## Data in this exercise
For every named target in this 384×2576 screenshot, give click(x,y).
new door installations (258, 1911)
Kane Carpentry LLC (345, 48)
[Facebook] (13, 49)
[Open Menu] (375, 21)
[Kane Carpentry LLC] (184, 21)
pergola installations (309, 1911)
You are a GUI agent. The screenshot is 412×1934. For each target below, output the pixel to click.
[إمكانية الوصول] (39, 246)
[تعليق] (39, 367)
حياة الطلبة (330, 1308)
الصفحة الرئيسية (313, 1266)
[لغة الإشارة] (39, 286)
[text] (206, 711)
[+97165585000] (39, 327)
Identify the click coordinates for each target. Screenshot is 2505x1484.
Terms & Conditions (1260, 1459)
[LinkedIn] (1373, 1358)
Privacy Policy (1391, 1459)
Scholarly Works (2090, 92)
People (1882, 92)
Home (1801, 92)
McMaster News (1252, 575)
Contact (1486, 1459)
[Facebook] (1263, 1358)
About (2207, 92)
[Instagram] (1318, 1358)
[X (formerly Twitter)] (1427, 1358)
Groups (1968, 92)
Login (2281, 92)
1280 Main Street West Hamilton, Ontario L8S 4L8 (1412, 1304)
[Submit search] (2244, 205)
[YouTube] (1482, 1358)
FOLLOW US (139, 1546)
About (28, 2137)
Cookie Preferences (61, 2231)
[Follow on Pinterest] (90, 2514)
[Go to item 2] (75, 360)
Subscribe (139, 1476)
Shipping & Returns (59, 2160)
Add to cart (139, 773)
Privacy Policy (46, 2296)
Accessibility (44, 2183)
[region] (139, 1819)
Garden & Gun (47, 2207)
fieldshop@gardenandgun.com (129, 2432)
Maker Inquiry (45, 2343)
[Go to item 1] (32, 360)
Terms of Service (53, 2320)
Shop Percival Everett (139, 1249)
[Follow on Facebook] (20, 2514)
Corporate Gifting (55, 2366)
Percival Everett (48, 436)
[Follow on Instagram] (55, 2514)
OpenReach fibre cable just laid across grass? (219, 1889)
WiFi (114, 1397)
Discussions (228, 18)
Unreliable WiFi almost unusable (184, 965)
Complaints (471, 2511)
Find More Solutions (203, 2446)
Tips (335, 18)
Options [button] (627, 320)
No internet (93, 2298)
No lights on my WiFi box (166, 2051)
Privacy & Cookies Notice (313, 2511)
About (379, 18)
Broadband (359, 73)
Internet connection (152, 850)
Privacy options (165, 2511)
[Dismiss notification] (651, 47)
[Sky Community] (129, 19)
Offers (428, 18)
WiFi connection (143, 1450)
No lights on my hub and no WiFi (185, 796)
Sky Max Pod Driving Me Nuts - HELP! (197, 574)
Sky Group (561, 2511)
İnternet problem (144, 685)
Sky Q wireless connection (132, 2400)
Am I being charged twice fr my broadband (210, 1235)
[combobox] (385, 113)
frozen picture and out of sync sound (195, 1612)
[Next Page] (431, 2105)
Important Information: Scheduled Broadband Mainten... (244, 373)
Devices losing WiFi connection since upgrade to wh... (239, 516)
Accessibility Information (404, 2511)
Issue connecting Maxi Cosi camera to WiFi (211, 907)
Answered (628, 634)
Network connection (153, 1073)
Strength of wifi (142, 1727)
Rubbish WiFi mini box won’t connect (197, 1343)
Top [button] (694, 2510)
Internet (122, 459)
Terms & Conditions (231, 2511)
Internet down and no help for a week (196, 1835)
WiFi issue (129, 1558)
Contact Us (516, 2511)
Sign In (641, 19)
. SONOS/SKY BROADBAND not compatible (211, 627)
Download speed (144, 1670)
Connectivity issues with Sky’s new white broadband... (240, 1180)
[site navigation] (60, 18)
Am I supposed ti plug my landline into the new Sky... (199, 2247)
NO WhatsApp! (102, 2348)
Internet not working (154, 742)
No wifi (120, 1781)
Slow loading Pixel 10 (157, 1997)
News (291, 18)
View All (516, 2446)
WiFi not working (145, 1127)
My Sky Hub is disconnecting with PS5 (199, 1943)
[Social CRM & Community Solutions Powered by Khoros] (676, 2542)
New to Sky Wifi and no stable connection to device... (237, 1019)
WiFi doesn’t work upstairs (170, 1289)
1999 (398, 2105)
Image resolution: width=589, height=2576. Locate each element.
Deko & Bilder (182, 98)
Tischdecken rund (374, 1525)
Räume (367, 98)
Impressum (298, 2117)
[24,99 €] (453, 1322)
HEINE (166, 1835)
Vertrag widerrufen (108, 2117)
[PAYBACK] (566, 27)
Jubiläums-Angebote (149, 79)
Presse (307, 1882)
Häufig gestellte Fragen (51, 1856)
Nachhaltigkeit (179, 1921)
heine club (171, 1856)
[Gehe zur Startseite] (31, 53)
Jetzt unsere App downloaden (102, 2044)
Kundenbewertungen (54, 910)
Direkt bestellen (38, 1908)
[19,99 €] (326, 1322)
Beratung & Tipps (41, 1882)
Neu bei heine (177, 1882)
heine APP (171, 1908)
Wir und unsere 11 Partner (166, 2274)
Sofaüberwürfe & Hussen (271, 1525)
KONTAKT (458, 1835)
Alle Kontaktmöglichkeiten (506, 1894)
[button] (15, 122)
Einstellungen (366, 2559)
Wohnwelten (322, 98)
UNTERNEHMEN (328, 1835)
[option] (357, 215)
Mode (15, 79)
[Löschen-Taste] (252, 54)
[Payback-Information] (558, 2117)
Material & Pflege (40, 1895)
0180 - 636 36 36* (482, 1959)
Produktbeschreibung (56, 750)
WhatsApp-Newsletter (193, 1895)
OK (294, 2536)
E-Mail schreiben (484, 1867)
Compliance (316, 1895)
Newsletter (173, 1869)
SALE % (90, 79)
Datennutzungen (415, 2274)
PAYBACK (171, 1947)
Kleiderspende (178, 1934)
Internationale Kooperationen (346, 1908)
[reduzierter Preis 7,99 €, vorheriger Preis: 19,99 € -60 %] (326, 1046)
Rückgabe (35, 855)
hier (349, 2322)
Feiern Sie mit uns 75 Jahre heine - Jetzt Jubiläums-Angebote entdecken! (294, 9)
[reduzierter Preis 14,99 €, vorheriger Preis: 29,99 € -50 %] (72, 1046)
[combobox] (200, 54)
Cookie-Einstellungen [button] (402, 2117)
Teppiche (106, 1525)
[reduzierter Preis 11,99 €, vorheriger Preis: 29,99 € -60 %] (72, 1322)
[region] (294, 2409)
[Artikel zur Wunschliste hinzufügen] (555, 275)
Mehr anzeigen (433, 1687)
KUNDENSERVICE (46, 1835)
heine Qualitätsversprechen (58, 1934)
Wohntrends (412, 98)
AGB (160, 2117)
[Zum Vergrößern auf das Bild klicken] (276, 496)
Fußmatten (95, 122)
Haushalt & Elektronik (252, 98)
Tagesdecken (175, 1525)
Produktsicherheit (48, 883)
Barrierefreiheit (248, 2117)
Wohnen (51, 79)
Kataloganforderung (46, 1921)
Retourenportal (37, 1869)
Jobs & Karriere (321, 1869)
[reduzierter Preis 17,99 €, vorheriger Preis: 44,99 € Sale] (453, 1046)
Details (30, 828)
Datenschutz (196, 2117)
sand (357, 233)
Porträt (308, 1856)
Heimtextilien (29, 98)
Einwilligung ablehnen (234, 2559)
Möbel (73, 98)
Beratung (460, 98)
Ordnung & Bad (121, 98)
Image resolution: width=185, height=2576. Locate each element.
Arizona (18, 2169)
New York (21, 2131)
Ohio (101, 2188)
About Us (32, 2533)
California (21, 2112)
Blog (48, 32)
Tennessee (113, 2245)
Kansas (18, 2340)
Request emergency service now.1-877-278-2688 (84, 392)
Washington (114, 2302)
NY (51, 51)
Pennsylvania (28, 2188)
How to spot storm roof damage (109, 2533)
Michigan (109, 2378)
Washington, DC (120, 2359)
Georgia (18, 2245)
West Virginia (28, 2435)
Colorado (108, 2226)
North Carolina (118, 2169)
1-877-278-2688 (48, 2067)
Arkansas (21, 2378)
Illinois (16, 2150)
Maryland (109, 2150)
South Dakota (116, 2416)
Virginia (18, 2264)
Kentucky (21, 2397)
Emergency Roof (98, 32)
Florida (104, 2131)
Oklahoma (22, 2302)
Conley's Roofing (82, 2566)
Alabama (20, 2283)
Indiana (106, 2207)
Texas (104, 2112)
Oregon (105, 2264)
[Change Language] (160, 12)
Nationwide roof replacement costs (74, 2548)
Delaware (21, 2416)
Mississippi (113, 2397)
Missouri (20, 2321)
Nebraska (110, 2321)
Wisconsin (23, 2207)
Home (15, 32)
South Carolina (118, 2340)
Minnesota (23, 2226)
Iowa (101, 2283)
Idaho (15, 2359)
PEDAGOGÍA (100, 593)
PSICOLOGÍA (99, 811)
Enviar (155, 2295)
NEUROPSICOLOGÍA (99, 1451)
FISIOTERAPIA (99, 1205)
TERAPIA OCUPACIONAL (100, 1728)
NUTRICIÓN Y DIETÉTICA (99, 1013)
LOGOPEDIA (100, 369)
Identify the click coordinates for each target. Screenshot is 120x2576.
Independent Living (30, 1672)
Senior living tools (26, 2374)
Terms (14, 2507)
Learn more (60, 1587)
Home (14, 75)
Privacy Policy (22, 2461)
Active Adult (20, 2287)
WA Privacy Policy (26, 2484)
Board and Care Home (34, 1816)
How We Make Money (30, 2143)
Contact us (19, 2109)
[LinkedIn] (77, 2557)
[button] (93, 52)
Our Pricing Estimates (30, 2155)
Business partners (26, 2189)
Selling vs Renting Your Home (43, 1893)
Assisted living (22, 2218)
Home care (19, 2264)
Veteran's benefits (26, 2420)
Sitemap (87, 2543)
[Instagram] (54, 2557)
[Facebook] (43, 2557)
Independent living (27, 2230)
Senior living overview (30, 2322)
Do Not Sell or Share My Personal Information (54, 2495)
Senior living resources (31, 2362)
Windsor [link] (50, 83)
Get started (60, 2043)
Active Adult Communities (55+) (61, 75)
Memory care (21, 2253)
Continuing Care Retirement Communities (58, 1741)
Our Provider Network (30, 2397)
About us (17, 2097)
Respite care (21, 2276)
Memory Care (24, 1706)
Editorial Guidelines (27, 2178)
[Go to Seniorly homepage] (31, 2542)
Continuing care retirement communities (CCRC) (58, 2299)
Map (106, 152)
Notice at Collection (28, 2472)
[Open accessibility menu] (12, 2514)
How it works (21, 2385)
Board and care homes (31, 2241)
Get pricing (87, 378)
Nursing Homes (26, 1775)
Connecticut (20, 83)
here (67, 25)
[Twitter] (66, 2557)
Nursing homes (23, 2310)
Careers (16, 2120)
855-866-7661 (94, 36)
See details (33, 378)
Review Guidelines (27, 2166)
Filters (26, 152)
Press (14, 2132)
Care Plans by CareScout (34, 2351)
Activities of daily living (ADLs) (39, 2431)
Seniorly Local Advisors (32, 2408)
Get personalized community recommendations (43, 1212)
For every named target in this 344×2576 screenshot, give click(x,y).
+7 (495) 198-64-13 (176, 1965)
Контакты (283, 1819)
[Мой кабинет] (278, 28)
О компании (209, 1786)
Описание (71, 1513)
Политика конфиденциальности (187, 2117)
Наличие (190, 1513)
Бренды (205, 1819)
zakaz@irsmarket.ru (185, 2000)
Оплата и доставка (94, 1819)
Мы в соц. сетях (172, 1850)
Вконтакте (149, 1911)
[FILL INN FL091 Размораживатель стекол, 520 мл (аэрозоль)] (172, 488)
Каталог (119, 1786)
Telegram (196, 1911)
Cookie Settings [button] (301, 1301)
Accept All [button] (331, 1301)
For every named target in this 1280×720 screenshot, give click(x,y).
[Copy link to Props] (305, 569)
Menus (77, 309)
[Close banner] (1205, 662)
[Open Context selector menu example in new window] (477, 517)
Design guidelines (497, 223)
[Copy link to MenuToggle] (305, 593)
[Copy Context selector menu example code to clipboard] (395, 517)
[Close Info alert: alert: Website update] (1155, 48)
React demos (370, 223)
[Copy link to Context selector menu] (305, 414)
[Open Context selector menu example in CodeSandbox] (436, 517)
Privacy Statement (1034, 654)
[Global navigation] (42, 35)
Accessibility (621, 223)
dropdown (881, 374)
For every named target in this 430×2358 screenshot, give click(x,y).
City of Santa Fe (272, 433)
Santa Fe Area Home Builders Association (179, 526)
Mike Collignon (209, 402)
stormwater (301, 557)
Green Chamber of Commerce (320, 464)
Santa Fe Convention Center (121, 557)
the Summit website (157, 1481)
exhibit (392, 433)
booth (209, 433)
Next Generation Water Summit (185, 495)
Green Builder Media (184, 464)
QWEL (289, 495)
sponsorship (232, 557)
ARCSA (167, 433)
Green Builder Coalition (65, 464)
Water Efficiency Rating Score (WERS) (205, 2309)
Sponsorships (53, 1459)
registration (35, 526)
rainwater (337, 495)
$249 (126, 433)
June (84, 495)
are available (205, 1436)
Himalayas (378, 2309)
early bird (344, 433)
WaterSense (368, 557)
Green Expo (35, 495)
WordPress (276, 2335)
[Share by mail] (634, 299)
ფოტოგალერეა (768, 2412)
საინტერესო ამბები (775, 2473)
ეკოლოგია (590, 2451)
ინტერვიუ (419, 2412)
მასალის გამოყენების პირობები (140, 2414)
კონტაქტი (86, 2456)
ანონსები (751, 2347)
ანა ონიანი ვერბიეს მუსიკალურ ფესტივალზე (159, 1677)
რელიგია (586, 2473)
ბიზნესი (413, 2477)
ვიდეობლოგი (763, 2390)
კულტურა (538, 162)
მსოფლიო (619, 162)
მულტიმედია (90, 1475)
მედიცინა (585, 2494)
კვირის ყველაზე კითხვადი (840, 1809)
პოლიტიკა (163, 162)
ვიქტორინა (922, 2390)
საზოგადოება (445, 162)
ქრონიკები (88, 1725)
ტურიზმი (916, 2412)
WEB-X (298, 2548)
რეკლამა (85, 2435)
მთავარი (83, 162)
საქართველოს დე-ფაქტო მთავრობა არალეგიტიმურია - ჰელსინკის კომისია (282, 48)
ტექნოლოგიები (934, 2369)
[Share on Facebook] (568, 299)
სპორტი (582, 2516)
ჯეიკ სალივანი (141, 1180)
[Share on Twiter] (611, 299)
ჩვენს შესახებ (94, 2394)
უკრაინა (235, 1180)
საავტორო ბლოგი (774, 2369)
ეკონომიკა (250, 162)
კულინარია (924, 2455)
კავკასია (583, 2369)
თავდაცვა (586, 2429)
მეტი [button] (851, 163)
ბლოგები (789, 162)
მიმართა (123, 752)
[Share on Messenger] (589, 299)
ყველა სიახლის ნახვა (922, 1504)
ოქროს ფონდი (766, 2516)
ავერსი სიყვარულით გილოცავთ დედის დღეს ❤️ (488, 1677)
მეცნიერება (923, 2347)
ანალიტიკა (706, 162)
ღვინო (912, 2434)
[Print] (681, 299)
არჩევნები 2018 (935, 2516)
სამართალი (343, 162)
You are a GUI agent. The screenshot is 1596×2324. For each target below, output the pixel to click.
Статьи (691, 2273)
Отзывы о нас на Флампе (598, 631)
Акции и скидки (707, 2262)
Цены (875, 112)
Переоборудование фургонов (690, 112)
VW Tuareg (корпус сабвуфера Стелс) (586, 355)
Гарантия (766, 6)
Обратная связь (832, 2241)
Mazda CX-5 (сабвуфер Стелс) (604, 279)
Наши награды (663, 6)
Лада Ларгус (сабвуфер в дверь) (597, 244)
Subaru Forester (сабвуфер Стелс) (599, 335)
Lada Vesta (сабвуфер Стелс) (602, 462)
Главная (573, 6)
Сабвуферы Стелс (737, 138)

## Activity
Copy, exactly and only, the lines above that begin with the one containing "[YouTube] (1482, 1358)" and finish with the one containing "fieldshop@gardenandgun.com (129, 2432)".

## Answer to this task
[YouTube] (1482, 1358)
FOLLOW US (139, 1546)
About (28, 2137)
Cookie Preferences (61, 2231)
[Follow on Pinterest] (90, 2514)
[Go to item 2] (75, 360)
Subscribe (139, 1476)
Shipping & Returns (59, 2160)
Add to cart (139, 773)
Privacy Policy (46, 2296)
Accessibility (44, 2183)
[region] (139, 1819)
Garden & Gun (47, 2207)
fieldshop@gardenandgun.com (129, 2432)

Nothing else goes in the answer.